Closed m-qin closed 1 year ago
@wxwx1993, do you have any comments to add to this issue?
i agree with @m-qin
I agree.
Should we keep both of them? Trimming exposure level can be considered for positivity assumption. But as @m-qin, mentioned trimming GPS is more justified. Another option is leaving trimming exposure levels to the user and trim data based on GPS values.
Keep both. For now, our algorithm indeed allows untriming of exposure, right?
Yes. If we pass (0, 1) for trimming quantiles, it uses the entire data.
This is something I'm trying out with my ADRD project with Dan and Naeem. Trimming GPS is more justified in the literature than trimming exposure (even though they may be correlated sometimes, they are not the same). I've written my own code to do this, but it would be cool to see it as an option in CausalGPS in the future.

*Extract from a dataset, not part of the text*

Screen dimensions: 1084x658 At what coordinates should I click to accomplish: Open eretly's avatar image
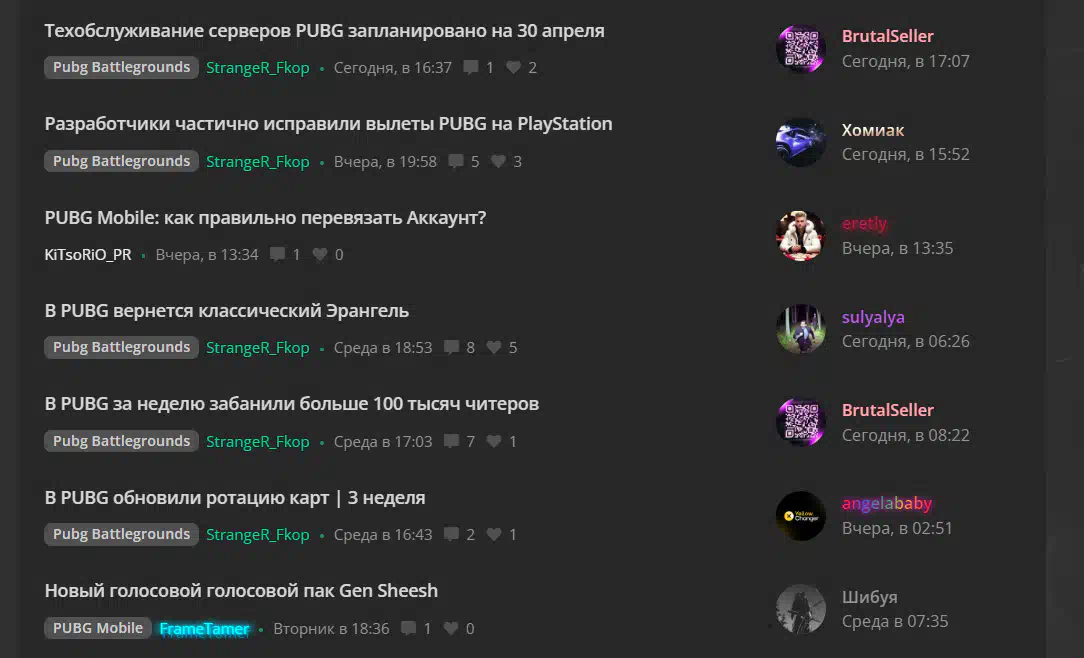click(x=801, y=236)
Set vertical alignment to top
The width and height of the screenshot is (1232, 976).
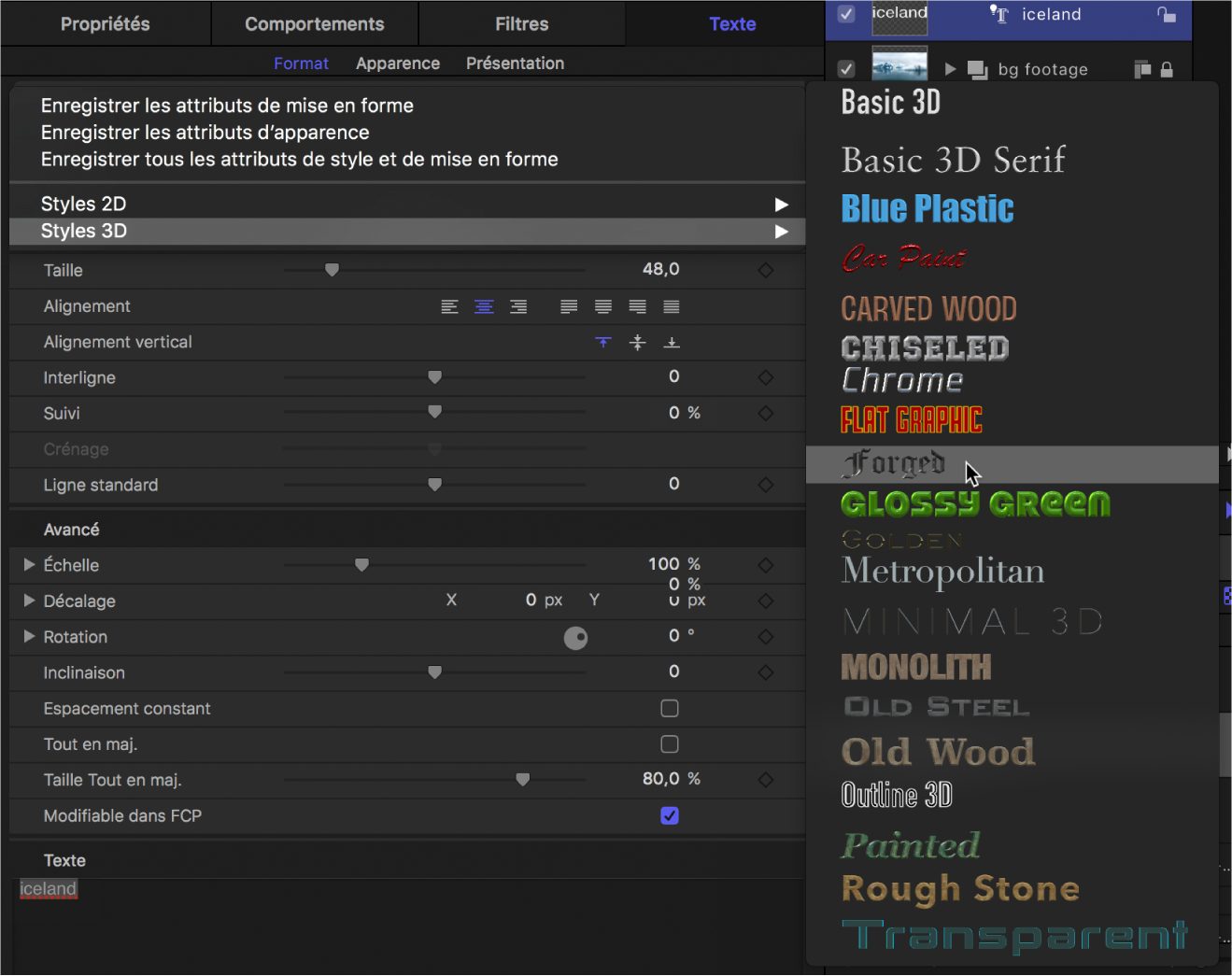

Edit: Liu et al. (2019)'s meta-analysis of PM2.5's and PM10's association with mortality trimmed exposure at the 5th and 95th percentiles (though this is a very different study than a study using causal inference with a continuous treatment, which is what we're discussing here). So I guess trimming exposure can be justified as limiting the inferential population (causal or associational), as Dan said in the BaseCamp thread on the CausalGPS package. I suppose trimming GPS directly targets the positivity assumption in causal inference, though limiting the inferential population by trimming exposure is likely also motivated by positivity concerns (i.e., concern over whether observations with extreme exposure or GPS are comparable to each other).